Figure 4. — Snapshots representing relaxed structures of K-Ras4B with the PTMs on the anionic lipid bilayer composed of DOPC:DOPS (mole ratio 4:1) for the GDP-bound (A) and GTP-bound (B) states. Cartoons for the catalytic domains are shown in green and pink for the GDP- and GTP-bound states, respectively. The HVR in the tube representation is blue, and the farnesyl as a stick is yellow. In the catalytic domain, the red sticks and green spheres represent the nucleotide and Mg²⁺ ions, respectively. For the lipid bilayer, white surface denotes DOPC, and gray surface represents DOPS.

To observe the correlated motions of the residues as a function of the HVR autoinhibition in the lipid environment, we calculated the cross-correlation of the atomic fluctuations obtained from the simulations (Supplemental Fig. 3A, C). Highly correlated residues, with positive [C(i,j) → 1] and negative [C(i,j) → −1] correlations, are apparent in configuration 2 of K-Ras4B-GDP and in configurations 1, 3, and 4 of K-Ras4B-GTP. It can be obviously seen that these configurations released the HVR autoinhibition from the effector lobe (Fig. 4). In contrast, configurations in the HVR-autoinhibited state yield uncorrelated residue motions with C(i,j) → 0, suggesting that the HVR sequestration by the effector lobe significantly constrains the protein dynamics with reduced residue motions. This also includes the helix-to-helix motions in the allosteric lobe. Rugged surfaces in the 3D DCCM represent the highly correlated helix-to-helix motions, mainly observed in the GTP-bound state with the HVR not bound to the effector lobe (Fig. 5). The effector lobe, especially Switch I and II regions, where the HVR binds, significantly affects the motions of entire residues across the allosteric lobe (Supplemental Fig. 3B, D). Large, residual fluctuations of the Switch I and II regions in the HVR-unbound states accentuate the highly correlated motions of the residues (Supplemental Fig. 4A, D). We expect that the dynamic motions of residues in the allosteric lobe are responsible for the functional K-Ras4B dimer formation with the helical interface (58) that induces the Raf dimer formation in the MAPK pathway and possibly interaction with other Ras effectors.

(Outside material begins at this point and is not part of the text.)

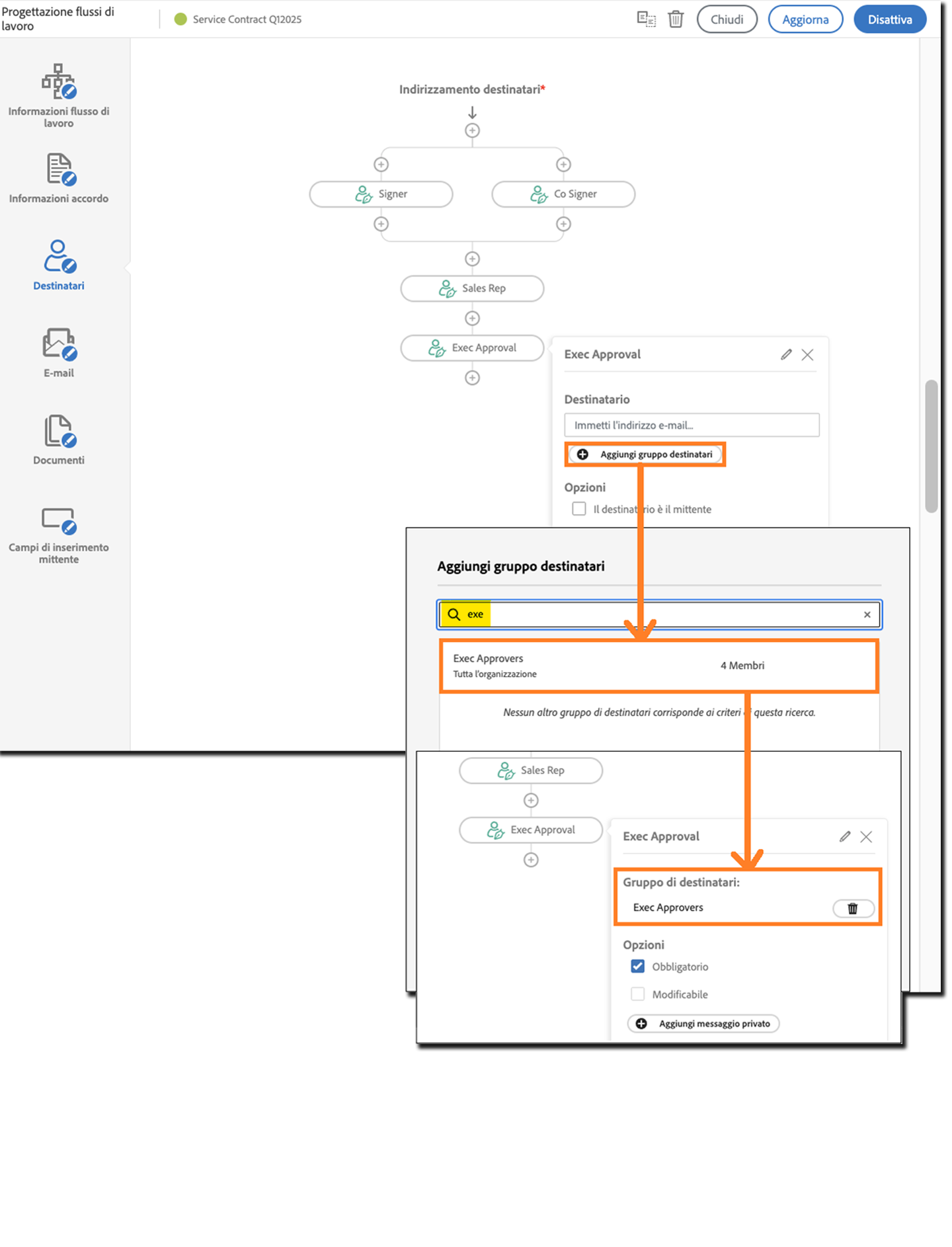Click Aggiungi gruppo destinatari button
952x1247 pixels.
tap(645, 455)
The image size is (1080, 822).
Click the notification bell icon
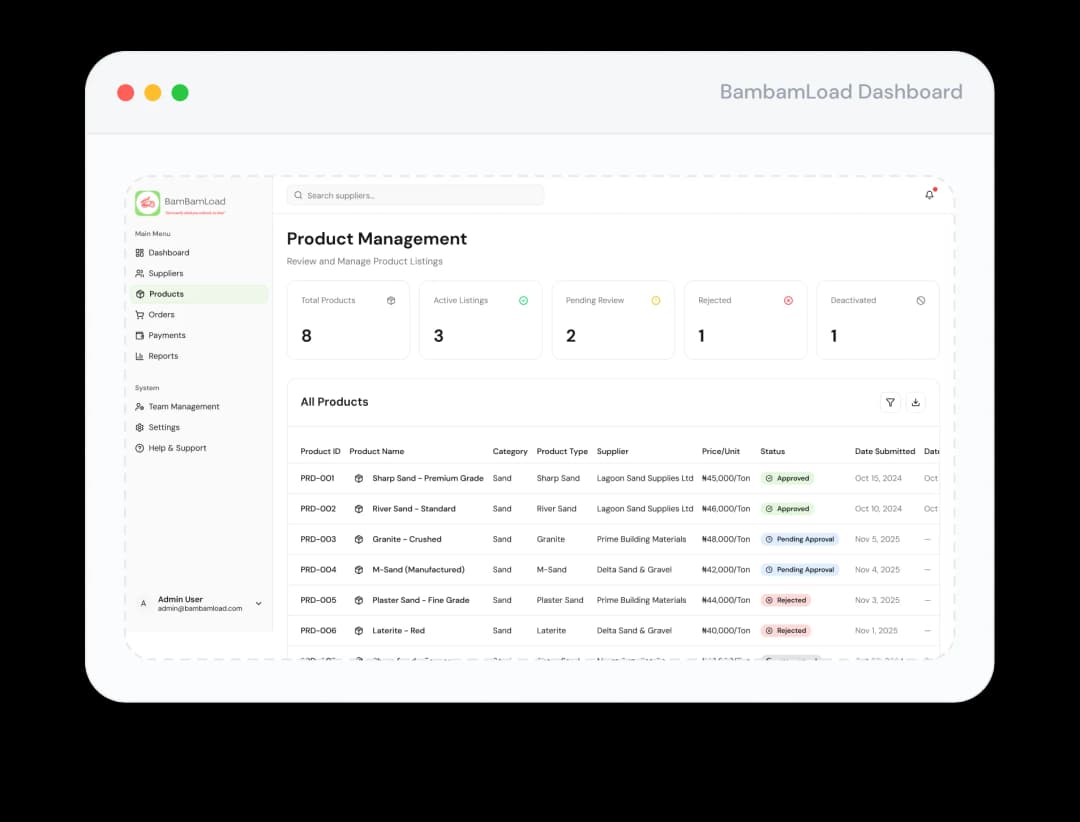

Figure 5. — 3D DCCM of the helix-to-helix motions, including α3-α4, α3-α5, and α4-α5 helices in the allosteric lobe for the GDP-bound (A) and GTP-bound K-Ras4B (B) on the lipid bilayer. Positively correlated residues with correlation coefficient C(i,j) = 0.6 (red); anticorrelated (negatively correlated) residues with C(i,j) = −0.6 (dark purple); and uncorrelated residues with C(i,j) = 0 (dark green) are shown.

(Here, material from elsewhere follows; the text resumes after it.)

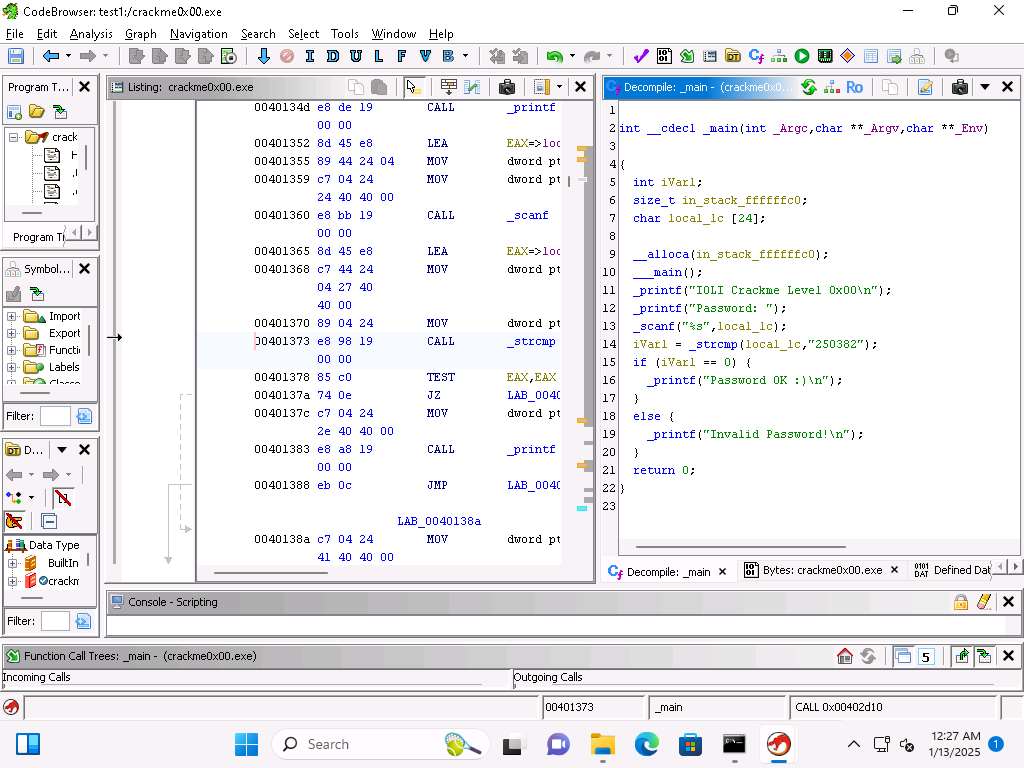Click the Save program icon in toolbar
The width and height of the screenshot is (1024, 768).
point(16,57)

Composite interactions of the HVR with the surrounding environments determine the K-Ras4B functional state

To quantify the K-Ras4B membrane localization as a function of the nucleotide types, we measured separately the deviations of the center of mass location from the bilayer surface for the catalytic domain, the HVR, and the farnesyl terminus (Fig. 6). Lower deviations from the bilayer surface for the catalytic domain in the GDP-bound state compared with the GTP-bound state suggest that K-Ras4B-GDP locates slightly toward the membrane surface. In contrast, the HVR is slightly elevated from the bilayer surface in the GDP bound. This decreases the lipid-accessible surface area in the configurations (Supplemental Fig. 4B, E). For the farnesyl, the negative deviation represents a spontaneous insertion of the farnesyl group into the lipid bilayer. In the GDP-bound state, only configuration 2 inserts the farnesyl, whereas all configurations of K-Ras4B-GTP insert the farnesyl into the hydrophobic core of the lipid bilayer. In the GTP-bound state, although for configuration 2-spontaneous farnesyl insertion occurred late in the simulation time, at t ∼160 ns, it occurred in <2 ns for the other configurations (Fig. 6D).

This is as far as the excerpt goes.